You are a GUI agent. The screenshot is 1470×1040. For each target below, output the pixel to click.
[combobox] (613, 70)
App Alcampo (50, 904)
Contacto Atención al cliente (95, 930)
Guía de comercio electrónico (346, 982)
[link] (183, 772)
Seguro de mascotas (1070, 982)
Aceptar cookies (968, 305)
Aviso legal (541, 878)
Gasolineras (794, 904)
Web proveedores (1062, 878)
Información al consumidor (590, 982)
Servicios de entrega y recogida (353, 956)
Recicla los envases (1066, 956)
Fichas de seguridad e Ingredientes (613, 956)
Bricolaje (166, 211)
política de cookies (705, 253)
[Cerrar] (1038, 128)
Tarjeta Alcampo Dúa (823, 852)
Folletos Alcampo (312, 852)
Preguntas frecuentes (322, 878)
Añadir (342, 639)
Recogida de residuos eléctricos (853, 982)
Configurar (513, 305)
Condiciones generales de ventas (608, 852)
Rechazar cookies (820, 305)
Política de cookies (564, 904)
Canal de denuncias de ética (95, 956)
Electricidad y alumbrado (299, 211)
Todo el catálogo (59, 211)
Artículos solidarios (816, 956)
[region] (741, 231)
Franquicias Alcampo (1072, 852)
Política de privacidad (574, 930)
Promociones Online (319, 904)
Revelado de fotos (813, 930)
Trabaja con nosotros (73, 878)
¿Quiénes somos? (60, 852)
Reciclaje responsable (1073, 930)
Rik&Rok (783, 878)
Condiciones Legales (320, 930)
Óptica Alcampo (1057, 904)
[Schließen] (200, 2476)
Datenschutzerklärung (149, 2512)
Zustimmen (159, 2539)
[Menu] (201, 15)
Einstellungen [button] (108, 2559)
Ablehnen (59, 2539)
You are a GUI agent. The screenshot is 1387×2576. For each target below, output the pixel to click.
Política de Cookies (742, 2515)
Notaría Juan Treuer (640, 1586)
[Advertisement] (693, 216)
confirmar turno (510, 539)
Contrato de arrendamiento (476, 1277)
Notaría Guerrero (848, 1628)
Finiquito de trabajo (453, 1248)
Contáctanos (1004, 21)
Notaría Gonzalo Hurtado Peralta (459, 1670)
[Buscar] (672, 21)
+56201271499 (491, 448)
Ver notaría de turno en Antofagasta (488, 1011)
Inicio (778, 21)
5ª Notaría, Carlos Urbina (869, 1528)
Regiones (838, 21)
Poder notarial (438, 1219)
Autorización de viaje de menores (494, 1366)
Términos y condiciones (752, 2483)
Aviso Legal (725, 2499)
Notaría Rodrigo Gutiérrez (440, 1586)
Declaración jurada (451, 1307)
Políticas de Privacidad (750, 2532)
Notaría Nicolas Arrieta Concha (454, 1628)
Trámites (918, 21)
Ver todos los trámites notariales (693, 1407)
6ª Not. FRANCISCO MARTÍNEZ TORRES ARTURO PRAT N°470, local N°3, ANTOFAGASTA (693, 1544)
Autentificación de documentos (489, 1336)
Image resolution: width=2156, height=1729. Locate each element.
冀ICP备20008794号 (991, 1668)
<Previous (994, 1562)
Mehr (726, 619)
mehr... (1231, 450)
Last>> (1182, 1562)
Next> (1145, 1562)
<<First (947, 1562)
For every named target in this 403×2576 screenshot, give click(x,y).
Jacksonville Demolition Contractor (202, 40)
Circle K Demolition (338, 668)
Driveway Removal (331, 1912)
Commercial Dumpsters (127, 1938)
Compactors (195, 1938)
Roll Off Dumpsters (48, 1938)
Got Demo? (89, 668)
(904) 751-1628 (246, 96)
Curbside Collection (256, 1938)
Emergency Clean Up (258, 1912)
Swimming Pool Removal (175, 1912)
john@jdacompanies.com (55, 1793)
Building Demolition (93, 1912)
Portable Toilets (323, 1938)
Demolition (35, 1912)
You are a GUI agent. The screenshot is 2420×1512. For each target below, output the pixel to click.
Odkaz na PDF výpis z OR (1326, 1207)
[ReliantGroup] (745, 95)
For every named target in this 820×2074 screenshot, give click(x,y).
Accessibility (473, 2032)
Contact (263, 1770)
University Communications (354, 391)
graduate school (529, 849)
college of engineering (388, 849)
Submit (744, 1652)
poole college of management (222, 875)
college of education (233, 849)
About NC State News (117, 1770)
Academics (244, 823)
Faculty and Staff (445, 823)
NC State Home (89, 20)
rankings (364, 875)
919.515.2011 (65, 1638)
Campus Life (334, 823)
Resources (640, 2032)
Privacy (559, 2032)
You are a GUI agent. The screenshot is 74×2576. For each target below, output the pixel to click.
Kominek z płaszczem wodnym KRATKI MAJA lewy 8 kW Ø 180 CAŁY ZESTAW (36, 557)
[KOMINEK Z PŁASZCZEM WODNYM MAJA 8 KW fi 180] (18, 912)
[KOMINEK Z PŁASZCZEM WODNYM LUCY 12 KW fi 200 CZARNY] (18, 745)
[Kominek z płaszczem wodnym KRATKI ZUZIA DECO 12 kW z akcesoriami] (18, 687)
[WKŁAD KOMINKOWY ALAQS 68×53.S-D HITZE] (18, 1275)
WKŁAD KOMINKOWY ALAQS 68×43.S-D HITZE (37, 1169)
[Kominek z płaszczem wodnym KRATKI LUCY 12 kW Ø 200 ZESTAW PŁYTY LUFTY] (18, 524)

- _ASSIGNMENT_
Copy all lines from the material that hold "Removal".

- _THE ANSWER_
Driveway Removal (331, 1912)
Swimming Pool Removal (175, 1912)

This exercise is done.